I would like to run logistic regression in statsmodels using an l1 penalty (lasso) and class weights due to a class imbalance. There are several posts that explain how to either implement logistic regression with an l1 penalty (ex: here) or how to implement logistic regression with class weights (ex: [here] (How to use weights in a logistic regression)), but I can't figure out how to do both together.
Here is what I've done so far:
# imports
import numpy as np
import statsmodels.api as sm
from sklearn.model_selection import train_test_split
# generate train and test datasets
X_train, X_test, y_train, y_test = train_test_split(X, y, test_size = 0.2, random_state = 6,
shuffle=True, stratify=y)
# build an l1 penalized logit model
logit_model_l1 = sm.Logit(y_train, sm.add_constant(X_train))

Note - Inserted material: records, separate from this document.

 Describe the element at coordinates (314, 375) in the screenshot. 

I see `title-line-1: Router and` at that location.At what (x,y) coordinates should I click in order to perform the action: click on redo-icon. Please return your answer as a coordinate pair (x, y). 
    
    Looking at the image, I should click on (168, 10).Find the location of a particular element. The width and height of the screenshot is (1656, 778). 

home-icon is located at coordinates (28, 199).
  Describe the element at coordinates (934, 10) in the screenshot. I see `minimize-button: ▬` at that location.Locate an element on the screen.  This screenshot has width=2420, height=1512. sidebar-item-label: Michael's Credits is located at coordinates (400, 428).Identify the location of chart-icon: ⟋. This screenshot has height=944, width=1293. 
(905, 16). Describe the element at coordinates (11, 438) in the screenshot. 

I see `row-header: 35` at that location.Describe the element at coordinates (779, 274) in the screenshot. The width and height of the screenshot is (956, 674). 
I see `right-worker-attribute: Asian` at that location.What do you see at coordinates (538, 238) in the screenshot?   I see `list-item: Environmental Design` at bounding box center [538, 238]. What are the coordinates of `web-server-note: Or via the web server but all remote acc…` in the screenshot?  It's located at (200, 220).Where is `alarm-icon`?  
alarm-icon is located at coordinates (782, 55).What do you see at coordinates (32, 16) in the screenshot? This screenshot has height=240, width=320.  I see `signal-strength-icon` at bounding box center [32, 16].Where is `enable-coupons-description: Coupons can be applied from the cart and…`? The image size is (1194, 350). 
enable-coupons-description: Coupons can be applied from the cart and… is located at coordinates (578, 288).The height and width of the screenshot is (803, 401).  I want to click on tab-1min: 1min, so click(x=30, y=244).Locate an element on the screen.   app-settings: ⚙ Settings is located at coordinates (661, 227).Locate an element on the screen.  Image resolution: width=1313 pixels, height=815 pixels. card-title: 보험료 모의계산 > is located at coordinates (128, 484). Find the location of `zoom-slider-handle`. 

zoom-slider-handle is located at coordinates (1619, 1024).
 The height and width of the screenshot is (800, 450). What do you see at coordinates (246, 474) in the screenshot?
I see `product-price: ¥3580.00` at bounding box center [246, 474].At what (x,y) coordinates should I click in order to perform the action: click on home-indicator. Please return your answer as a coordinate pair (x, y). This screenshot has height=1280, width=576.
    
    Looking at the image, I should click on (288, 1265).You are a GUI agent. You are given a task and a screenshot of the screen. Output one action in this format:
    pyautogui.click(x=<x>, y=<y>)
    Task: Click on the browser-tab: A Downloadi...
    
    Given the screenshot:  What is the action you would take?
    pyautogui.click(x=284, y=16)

result_l1 = logit_model_l1.fit_regularized(method='l1')
Results:
Logit Regression Results
==============================================================================
Dep. Variable: y No. Observations: 1177
Model: Logit Df Residuals: 1142
Method: MLE Df Model: 34
Date: Wed, 31 Jan 2024 Pseudo R-squ.: 0.7835
Time: 10:01:40 Log-Likelihood: -45.466
converged: True LL-Null: -209.96
Covariance Type: nonrobust LLR p-value: 5.523e-50
# build a class-weighted logit model
logit_model_weighted = sm.GLM(y_train, sm.add_constant(X_train), family = sm.families.Binomial(), freq_weights = np.asarray(y_train))
result_weighted = logit_model_weighted.fit()
# note that if I change ".fit()" to ".fit_regularized(method='l1')" in line above, I get an error, as the l1 method is not an accepted parameter.
Results:
Generalized Linear Model Regression Results
==============================================================================
Dep. Variable: y No. Observations: 1177
Model: GLM Df Residuals: 1091
Model Family: Binomial Df Model: 34
Link Function: Logit Scale: 1.0000
Method: IRLS Log-Likelihood: -1.2001e-09
Date: Wed, 14 Feb 2024 Deviance: 2.4032e-09
Time: 11:30:47 Pearson chi2: 1.20e-09
No. Iterations: 26 Pseudo R-squ. (CS): -2.039e-12
Covariance Type: nonrobust
Does anybody how to build a model that incorporates l1 penalization and class weights in statsmodels?
Note that I have already accomplished this in scikit-learn, but I need the additional statistics that are available via statsmodels.